It appears that in the last couple days my website has been blocked by Avast. It’s just a personal site, no big deal, but I’m trying to figure out why it has been blocked. After looking over the logs on the server, there has been no suspicious login activity, so I started focusing on the software itself. Apache is up to date, as is simple machines. I looked through the other directories on the webserver and couldn’t find anything suspicious. UnmaskParasites didn’t complain about anything on any of the directories.
I’m really at a loss here as to why my site has been blocked. If it’s infected with something, I’ll fix it - if it hasn’t been, why has it been blocked?
Not found on hphosts black list.
Neither on mdl.
up returns ok.
wepawet returns ok.
My virtual machine seems to be messed up. Not able to connect to the internet. Will surely post some update here later. Even if I didn’t find anything.
I too dont believe that wepawet is telling us the right thing. There was a recent attack on apache.org too… may be an apache a related issue… Idk… may be it is not apache problem. my vm is not able to connect to internet.
Full disclosure, I took down the un-used SMF forums I had on the front page to see if that would help anything, replaced it with the “Sup” page that is there now. I did this AFTER the wepawet scan however.

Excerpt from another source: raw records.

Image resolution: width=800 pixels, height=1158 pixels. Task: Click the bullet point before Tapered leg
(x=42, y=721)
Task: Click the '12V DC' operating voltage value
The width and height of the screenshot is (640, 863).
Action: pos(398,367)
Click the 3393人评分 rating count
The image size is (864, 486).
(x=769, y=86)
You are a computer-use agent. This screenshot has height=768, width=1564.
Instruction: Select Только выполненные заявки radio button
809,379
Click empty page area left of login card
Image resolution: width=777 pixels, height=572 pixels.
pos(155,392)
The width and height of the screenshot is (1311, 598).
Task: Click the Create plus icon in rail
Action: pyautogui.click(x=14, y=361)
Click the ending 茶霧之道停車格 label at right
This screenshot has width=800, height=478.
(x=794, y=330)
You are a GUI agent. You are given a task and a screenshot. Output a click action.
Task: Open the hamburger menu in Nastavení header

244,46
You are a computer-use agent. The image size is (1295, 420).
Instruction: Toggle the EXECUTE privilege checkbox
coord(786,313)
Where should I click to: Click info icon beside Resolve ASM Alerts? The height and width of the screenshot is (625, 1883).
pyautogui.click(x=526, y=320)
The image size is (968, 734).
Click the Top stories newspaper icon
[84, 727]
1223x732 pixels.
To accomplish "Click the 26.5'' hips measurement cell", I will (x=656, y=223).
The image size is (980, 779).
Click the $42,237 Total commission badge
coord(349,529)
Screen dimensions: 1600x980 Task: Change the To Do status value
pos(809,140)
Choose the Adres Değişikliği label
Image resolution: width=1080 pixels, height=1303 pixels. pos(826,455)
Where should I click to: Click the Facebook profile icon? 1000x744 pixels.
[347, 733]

I have upgraded to the latest apache build, even still, I have a much higher traffic site hosted on the same Apache instance which is not being reported as “bad” by Avast or anything else.
So my question is, is Avast actually detecting something live when I go to the site, or is it just because my URL is in a database somewhere that Avast is complaining?
Well you can do it here or send an email to them with the link to this topic in the body. virus[at]avast[dot]com . Idk whether there is any other email id for reporting n/w shield fps. ;D
I really wish there was some more verbosity around these errors. JS:ScriptPE-inf [Trj] apparently is a generic label to any apparently malicious javascript. Except before I removed the forums, I looked, and there wasn’t any there. Anyway, at the very least, there is absolutely NO javascript there now as I replaced the forums with a single static page, and have sent an e-mail to the one nmb mentioned. Hopefully I’ll get some more info.
Asyn, I looked at those topics before writing this, again, no help. The JS just isn’t there, and apparently this is now a blacklist issue not an active detection issue.
Once blacklisted it could take some time…
It would be interesting, how long exactly!
So, please could you post back here, if the issue is solved…!??
Thank you!
asyn
Even in avast 5, network shield blocks it, but if you disable network shield, you will then get the trojan error itself. So I’m getting this multi-pronged block against the site and I have no idea why.
If it is not a blacklist, what exactly is it finding wrong with the index.html containing nothing but “Sup” ? Even using a telnet session to the page to inspect the headers shows nothing out of the ordinary.